La cour de récréation semble être un lieu propice de la séparation des sexes à l'école et non un espace de cohabitation comme elle devrait l'être : l'enquête montre que si les garçons prennent leurs quartiers au centre de la cour de récré, les filles ont tendance à rester en petits groupes sur les côtés. Selon l'étude, les jeux de garçons occuperaient (jeux de ballon, de guerre, courses...) quasiment toute la place dans la cour de récré, laissant les jeux de filles (élastiques, cordes à sauter...) à la périphérie. D'ailleurs, 45% des filles ont un sentiment d'inégalité à l'école et considèrent qu'elles ont moins de droits que les garçons, alors que seulement 30% des garçons pensent le contraire : "les filles intègrent alors l'idée que pour se protéger, elles doivent limiter leur liberté de se déplacer", précise le rapport de l'Unicef. Autre problème : en primaire, l'amitié entre filles et garçons ne semble pas être une évidence : petites filles et garçons n'interagissent et ne jouent que très peu ensemble et ils sont 40% à n'avoir aucun ami du sexe opposé, d'où l'absence de brassage filles/garçons dans la cour de récré. Selon certains garçons, les filles seraient en effet "moins bonnes" dans les activités physiques ou les jeux d'adresse et n'auraient "pas de muscles".

Les inégalités filles/garçons commenceraient dès l'enfance 

Près d'un enfant et adolescent sur 3 avoue avoir été victime de moqueries et d'attaques blessantes à l'école. A l'âge de 7-8 ans, plus d'un enfant sur deux s'en plaint. Cela concerne davantage les garçons que les filles, qui semblent être plus intégrées au milieu scolaire. Mais si à l'école, les filles sont un peu moins exposées aux moqueries de la part des autres enfants, elles sont deux fois plus souvent harcelées sur Internet, dans les transports en commun ou dans l'espace public. Ce harcèlement prend plusieurs formes : critiques sur leurs tenues vestimentaires (pour 19 % des adolescentes de 15-18 ans), cyberharcèlement, insultes et remarques dégradantes... Cela est encore plus flagrant "dans les quartiers prioritaires, [où] les garçons sont très présents à l'extérieur, alors que les filles sont confinées à l'espace domestique. À terme, elles finissent par délaisser l'espace public, qui devient de fait un territoire masculin", confient les auteurs du rapport. "Ce sont des petites différences, mais le fait qu'elles soient systématiquement plus en défaveur des filles traduit un effet de genre dans la constitution des inégalités que l'on peut donc repérer dès l'enfance", ajoutent-ils.

Le combat contre les discriminations homme/femme continue

"Cette Consultation nationale montre que le combat contre les discriminations de genre doit se poursuivre avec l'aide de l'Etat, des parents, des enseignant.e.s.

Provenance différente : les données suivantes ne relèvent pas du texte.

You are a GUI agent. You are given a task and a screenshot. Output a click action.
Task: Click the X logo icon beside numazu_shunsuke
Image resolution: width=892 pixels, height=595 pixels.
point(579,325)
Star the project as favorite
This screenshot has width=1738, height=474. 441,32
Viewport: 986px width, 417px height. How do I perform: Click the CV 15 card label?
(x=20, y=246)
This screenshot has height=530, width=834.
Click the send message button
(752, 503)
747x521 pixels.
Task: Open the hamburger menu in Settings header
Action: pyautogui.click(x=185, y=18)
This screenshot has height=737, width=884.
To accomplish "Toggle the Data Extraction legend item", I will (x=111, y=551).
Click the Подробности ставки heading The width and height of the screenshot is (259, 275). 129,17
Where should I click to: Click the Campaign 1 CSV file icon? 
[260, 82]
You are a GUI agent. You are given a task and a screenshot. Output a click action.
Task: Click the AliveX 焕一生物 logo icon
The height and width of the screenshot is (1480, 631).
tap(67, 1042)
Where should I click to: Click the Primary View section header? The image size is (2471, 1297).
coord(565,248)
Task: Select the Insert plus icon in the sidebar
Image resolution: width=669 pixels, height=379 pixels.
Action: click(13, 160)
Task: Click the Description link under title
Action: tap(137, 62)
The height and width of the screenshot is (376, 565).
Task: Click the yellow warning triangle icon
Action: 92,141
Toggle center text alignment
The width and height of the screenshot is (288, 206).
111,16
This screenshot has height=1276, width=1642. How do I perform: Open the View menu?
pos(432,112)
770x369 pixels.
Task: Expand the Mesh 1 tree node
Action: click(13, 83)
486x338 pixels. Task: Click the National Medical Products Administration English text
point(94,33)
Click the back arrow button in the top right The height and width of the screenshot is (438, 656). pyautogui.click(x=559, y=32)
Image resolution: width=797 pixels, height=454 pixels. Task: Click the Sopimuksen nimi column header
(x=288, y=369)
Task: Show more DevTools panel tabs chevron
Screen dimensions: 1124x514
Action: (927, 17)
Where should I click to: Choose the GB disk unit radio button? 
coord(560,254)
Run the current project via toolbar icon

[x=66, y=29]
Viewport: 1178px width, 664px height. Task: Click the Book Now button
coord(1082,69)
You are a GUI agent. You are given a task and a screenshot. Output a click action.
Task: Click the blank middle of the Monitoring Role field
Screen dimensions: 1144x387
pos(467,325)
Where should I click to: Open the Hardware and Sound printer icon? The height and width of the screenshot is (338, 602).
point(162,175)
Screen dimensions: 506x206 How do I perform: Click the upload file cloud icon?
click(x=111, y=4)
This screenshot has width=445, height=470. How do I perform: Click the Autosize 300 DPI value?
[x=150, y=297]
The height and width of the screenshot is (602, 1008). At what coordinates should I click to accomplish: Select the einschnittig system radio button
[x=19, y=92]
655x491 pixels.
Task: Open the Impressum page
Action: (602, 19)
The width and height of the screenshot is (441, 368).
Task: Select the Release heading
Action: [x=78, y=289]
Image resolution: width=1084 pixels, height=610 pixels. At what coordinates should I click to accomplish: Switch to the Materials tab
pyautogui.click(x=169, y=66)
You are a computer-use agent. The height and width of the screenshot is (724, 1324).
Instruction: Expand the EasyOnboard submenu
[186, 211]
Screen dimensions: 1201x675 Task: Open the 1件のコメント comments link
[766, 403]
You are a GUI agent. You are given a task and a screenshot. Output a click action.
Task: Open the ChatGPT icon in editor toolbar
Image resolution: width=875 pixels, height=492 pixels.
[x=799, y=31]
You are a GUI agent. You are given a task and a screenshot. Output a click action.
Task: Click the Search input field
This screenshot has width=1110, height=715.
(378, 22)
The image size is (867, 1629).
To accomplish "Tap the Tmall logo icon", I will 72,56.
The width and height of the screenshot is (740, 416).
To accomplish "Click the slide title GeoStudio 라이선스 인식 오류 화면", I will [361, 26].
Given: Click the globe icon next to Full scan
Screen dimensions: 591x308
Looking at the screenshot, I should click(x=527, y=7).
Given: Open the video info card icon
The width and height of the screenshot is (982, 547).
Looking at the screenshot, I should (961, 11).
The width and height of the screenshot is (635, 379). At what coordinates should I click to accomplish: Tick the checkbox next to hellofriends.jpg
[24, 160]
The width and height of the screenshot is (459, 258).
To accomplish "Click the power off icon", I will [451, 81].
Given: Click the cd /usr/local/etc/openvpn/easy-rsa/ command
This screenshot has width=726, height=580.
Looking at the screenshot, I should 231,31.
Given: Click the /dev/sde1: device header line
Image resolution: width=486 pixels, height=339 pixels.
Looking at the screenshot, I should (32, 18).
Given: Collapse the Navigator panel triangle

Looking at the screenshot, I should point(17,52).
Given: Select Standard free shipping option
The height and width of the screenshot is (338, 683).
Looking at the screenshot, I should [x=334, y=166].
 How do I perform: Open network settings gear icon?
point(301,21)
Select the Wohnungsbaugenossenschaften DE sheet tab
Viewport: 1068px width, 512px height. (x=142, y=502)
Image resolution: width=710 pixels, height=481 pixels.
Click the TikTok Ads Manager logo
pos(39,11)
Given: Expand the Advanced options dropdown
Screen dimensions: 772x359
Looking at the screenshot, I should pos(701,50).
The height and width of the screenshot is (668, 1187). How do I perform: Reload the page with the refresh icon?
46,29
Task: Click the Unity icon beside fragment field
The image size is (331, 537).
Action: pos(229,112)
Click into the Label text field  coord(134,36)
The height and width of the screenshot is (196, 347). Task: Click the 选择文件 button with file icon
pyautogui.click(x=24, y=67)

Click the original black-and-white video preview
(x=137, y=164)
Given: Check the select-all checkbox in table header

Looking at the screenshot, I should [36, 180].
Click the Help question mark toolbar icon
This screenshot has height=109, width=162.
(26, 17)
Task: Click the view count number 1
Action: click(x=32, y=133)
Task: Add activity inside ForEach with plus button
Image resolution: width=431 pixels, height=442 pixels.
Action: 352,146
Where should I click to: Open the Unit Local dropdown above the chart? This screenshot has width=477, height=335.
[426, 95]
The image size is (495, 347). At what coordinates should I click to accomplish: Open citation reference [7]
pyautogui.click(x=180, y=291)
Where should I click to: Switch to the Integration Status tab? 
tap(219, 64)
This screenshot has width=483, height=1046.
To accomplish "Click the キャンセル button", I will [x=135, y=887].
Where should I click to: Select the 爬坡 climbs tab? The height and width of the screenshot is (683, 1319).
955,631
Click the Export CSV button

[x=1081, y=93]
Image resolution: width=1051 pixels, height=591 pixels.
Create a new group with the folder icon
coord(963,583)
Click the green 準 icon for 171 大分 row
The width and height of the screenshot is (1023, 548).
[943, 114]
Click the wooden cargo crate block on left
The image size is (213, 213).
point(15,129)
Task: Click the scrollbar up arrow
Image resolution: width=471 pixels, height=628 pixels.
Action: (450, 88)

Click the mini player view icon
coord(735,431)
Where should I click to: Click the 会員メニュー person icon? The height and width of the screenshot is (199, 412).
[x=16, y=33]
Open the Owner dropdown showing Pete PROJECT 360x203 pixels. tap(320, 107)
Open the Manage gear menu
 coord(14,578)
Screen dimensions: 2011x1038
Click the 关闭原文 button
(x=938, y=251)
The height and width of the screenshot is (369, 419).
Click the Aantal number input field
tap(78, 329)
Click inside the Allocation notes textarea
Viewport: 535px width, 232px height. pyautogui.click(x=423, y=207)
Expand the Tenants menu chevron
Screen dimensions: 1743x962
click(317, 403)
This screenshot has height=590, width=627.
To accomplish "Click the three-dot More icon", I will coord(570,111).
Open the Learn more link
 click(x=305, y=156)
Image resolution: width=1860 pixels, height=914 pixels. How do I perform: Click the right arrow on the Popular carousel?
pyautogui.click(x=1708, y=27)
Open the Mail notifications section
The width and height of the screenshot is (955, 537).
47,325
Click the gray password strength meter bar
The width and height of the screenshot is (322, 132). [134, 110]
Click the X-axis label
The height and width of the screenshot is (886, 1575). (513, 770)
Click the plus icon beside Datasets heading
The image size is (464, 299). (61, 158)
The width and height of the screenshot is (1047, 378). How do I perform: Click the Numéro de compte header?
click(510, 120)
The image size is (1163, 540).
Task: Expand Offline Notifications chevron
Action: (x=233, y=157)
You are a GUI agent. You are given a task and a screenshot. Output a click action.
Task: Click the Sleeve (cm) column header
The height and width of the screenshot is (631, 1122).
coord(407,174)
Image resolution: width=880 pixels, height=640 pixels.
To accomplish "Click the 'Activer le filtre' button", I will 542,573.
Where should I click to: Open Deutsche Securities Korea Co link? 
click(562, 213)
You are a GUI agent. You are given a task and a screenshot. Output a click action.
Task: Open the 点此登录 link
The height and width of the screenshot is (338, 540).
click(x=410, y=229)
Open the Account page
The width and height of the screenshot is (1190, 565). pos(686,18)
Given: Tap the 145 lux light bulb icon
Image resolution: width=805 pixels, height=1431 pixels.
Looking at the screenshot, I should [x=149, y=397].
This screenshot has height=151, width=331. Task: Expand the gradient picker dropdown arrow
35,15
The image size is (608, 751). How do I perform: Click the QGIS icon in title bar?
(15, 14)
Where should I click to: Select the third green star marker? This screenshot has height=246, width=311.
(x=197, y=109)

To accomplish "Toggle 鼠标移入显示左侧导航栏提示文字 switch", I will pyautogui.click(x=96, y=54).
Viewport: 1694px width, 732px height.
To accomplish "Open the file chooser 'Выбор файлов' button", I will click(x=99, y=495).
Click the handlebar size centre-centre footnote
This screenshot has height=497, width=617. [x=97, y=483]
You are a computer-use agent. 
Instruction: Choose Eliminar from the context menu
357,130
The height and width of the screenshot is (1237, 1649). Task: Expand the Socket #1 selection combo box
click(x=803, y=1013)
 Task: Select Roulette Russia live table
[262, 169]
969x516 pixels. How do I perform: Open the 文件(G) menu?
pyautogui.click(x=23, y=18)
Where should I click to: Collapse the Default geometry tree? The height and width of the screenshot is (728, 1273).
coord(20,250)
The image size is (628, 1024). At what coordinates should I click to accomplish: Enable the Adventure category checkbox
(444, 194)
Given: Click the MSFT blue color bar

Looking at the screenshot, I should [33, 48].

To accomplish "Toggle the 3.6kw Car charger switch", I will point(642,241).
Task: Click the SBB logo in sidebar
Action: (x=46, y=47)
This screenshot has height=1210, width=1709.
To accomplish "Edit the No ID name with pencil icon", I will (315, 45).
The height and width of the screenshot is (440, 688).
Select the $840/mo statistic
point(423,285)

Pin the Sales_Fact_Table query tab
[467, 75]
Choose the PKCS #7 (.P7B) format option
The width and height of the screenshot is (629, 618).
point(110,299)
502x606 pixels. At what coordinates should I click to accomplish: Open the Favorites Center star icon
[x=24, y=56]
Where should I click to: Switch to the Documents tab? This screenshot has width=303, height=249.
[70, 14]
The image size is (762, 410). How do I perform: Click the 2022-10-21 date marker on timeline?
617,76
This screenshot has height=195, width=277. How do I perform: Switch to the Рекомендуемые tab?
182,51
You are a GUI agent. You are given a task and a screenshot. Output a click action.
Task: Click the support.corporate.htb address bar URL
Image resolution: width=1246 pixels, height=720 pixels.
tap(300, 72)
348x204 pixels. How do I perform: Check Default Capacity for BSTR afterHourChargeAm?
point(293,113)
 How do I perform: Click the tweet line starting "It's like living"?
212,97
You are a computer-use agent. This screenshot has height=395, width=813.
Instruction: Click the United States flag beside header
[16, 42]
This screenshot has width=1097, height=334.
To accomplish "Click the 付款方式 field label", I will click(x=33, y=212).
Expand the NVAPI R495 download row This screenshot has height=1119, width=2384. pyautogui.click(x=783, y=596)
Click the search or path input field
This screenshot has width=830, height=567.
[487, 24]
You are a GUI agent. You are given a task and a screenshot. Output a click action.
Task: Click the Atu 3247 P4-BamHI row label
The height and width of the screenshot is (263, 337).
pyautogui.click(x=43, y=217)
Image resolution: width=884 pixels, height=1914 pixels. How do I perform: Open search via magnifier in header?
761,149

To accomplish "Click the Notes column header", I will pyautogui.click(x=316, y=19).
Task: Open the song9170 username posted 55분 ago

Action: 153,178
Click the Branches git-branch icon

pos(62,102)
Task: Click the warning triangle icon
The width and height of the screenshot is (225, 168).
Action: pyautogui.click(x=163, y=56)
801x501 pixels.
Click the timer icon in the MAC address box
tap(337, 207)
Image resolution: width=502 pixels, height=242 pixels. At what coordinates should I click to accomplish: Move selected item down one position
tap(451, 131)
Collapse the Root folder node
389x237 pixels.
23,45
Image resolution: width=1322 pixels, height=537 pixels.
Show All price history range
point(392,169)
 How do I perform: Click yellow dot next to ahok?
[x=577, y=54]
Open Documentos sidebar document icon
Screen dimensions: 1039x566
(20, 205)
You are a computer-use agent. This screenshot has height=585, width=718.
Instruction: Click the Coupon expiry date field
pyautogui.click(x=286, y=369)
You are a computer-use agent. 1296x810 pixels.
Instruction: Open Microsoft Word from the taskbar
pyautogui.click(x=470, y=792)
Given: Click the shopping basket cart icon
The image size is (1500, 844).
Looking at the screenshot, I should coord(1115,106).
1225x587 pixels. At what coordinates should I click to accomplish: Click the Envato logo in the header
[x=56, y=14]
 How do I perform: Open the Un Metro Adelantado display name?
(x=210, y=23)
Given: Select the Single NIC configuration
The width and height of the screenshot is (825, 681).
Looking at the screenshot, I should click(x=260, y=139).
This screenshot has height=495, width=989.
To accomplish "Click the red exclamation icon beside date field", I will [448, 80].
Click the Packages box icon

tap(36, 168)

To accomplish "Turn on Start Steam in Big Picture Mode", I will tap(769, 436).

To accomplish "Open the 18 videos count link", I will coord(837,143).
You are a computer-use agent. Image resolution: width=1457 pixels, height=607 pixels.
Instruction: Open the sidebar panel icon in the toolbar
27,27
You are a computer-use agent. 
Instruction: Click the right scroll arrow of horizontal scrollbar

Les progrès pour tous les enfants ne pourront se faire sans un changement radical du statut des filles : un même accès aux loisirs, une réelle information sur la sexualité, un espace scolaire et public partagés sont une partie des conditions pour y parvenir", rappelle Sébastien Lyon, directeur général d'UNICEF France dans le rapport. Face à ces constats, faire de la place pour les "activités des filles" dans les cours de récré, renforcer l'information sur la sexualité, sensibiliser les jeunes sur le cyberharcèlement, les accompagner dans l'usage des outils connectés et construire un espace public partagé où la mixité est favorisée apparaissent comme des priorités de l'organisation onusienne.